Airmic, Willis Terrorism Review Explores Global Insurance Schemes

June 12, 2013

“Several of the world’s long-established terrorism insurance schemes were set up to deal with a different terrorism threat than is predominant today,” according to a new technical guide produced by Airmic, the UK risk management association, in collaboration with Willis Group Holdings.

The report concludes that generally speaking “long-established terrorism schemes were created to meet the challenges of domestic and/or separatist terrorism activity. As an example, the UK’s scheme, Pool Re, was initially established to provide insurance for IRA losses not covered by the insurance market. Rates were subsequently reduced as the peace process progressed, but threats from other sources are now the major consideration that influences premium rates.”

James Borrie, Executive Director in Willis’ Terrorism and Political Violence Practice, and a lead author of the report, said: “Globally speaking, the terrorism threat is complex, nuanced and constantly evolving. Exposure to terrorism inspired by domestic separatism may have lessened in certain parts of the world. But the risk of ‘lone wolf’ violent extremists — such as the horrific Woolwich terrorist attack — represents a very different sort of threat.”

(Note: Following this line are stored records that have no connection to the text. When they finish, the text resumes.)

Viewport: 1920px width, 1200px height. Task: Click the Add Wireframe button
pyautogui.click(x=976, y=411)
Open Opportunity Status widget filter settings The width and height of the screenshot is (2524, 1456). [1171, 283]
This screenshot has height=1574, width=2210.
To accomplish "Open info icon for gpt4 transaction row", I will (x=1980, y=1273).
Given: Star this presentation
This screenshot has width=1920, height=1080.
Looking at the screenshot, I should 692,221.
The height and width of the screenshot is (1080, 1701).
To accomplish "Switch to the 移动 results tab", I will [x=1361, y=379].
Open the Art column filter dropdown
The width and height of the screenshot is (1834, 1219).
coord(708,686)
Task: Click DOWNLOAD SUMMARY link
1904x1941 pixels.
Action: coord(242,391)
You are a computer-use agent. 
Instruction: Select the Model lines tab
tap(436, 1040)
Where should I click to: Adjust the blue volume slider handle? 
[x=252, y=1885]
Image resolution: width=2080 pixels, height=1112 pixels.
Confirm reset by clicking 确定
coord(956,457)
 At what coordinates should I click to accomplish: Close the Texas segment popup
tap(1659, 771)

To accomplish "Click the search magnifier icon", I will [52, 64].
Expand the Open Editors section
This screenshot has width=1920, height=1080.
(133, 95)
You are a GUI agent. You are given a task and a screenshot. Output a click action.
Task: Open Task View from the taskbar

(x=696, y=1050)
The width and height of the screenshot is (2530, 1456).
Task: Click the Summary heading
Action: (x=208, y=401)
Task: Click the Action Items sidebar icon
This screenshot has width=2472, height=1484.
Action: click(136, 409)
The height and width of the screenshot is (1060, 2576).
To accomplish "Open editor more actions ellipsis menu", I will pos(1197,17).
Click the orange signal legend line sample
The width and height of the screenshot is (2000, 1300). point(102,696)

“A large number of countries have terrorism insurance schemes and many of them were formed in response to the events of September 11, 2001,” he continued. “What this report highlights is that not all terrorism schemes offer identical coverage. Each scheme will have different terms and conditions with varying definitions of terrorism and different exclusions. This makes the design of a truly comprehensive global terrorism insurance policy very complex, requiring specialist professional advice.”

Providing adequate coverage for commercial insurance buyers against terrorist threats is further complicated by the “range of weapons that terrorists could potentially bring to bear and the impact this could have,” said Willis’ bulletin. “The use of chemical weapons, for example, could result in losses associated with infectious and contagious diseases and loss of access due to action by regulatory authorities. There could also be product recalls as a result of contamination, resulting in claims under all risks property damage/business interruption policies.”

Borrie added: “Given all these factors, it is important that insurance buyers understand the scope of coverage that is offered and whether it is sufficient for their needs. In addition, insurance buyers should be aware of typical exclusions.”